Worker shows up fine from the command

vagrant@boundary-1:~$ boundary workers list -tls-insecure
Direct usage of BOUNDARY_TOKEN env var is deprecated; please use "-token env://<env var name>" format, e.g. "-token env://BOUNDARY_TOKEN" to specify an env var to use.

Worker information:
  ID:                        w_BHwoctASdf
    Type:                    pki
    Version:                 1
    Authorized Actions:
      no-op
      read
      update
      delete
      add-worker-tags
      set-worker-tags
      remove-worker-tags

  ID:                        w_VI2cwvmup9
    Type:                    pki
    Version:                 1
    Address:                 172.16.1.112:9202
    ReleaseVersion:          Boundary v0.13.0
    Last Status Time:        Wed, 26 Jul 2023 16:15:18 UTC
    Authorized Actions:
      no-op
      read
      update
      delete
      add-worker-tags
      set-worker-tags
      remove-worker-tags

Any pointers towards solving this will be appreciated. Controller and Worker hostnames resolve locally.

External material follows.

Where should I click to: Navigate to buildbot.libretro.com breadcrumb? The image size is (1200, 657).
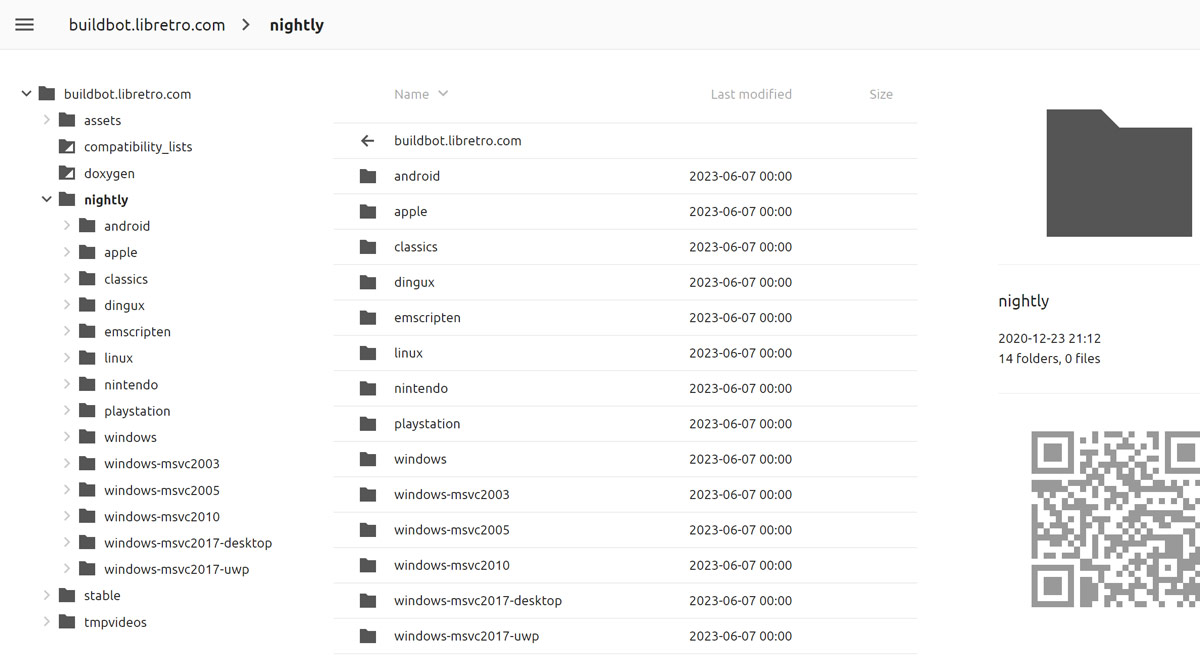coord(147,25)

Hence have used hostnames directly wherever applicable.

Basic sanity checks done:
9200, 9201, 9203 - running on controller, reachable via worker
9202 - running on worker, reachable via controller
Firewalls disabled.

You’ve got the attribute public_cluster_address in your controller config – that should be public_cluster_addr.

(FYI, I noticed after I posted my previous reply that we had the incorrect parameter name in one of our tutorials – that’s been fixed now.)

Thank you! Right usage of the parameter fixed the problem